A view on contractions of higher dimensional varieties.

*(English)*Zbl 0948.14014
Kollár, János (ed.) et al., Algebraic geometry. Proceedings of the Summer Research Institute, Santa Cruz, CA, USA, July 9-29, 1995. Providence, RI: American Mathematical Society. Proc. Symp. Pure Math. 62(pt.1), 153-183 (1997).

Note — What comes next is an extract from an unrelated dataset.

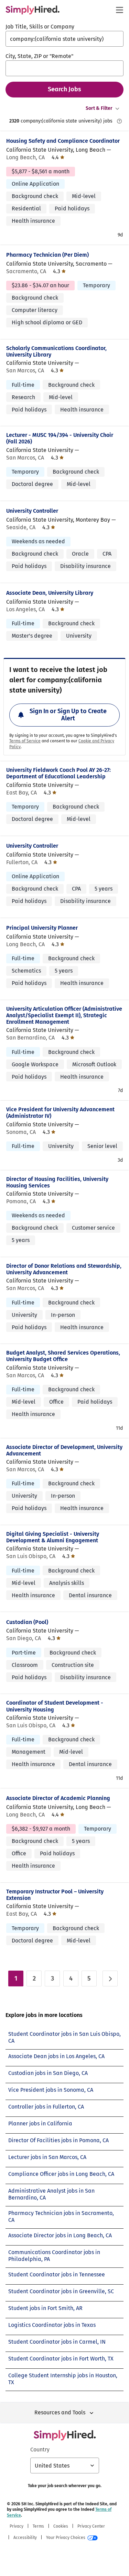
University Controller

The article under review provides a compendious exposition of recent developments on studies of the geometric structure of contraction morphisms associated to extremal rays (= Fano-Mori contractions as referred to in the article) of higher dimensional projective algebraic varieties. The notion of extremal rays is introduced by S. Mori [Ann. Math., II. Ser. 116, 133-176 (1982; Zbl 0557.14021)], emerging in an attempt to clarify the mechanism as to how to obtain a minimal model, i.e., an ideal representative of a birational equivalence class whose structure is as natural and irredundant as possible, most befitted to reflect the geometry of the class, in an analogous manner to the classical 2 dimensional case. This program is called the minimal model program, whose idea owes to M. Reid [in: Algebraic Varieties and Analytic Varieties, Proc. Symp., Tokyo 1981, Adv. Stud. Pure Math. 1, 131-180 (1983; Zbl 0558.14028)]. Once the notion of the extremal rays is established, to settle the existence of an associated contraction morphism becomes the next main concern, a special case of which is worked out within the same cited article of Mori, in the 3-dimensional case. There Mori explicitly constructed such a contraction morphism with concrete descriptions of fibers. Most importantly, it is from such description that one realizes the unavoidable occurrence of singularities, a serious evil which hinders the existing methods to search for minimal models in higher dimensions. This makes it necessary to generalize the existence of contraction morphisms to full generality, taking care of the singularities, as one major subsequent focus. This is worked out by Y. Kawamata [Ann. Math., II. Ser. 119, 603-633 (1984; Zbl 0544.14009)], J. Kollár [Ann. Math., II. Ser. 120, 1-5 (1984; Zbl 0544.14010)] and V. V. Shokurov [Math. USSR, Izv. 26, 591-604 (1986); translation from Izv. Akad. Nauk SSSR, Ser. Mat. 49, No. 3, 635-651 (1985; Zbl 0605.14006)], in arbitrary dimensions, where, unlike Mori’s approach, the proof is in minimal connection with the concrete structure of those contractions but is made rather by such abstract methods as cohomology vanishing [see Y. Kawamata, Math. Ann. 261, 43-46 (1982; Zbl 0476.14007) and E. Viehweg, J. Reine Angew. Math. 335, 1-8 (1982; Zbl 0485.32019)], a generalization of Kodaira’s fundamental theorem.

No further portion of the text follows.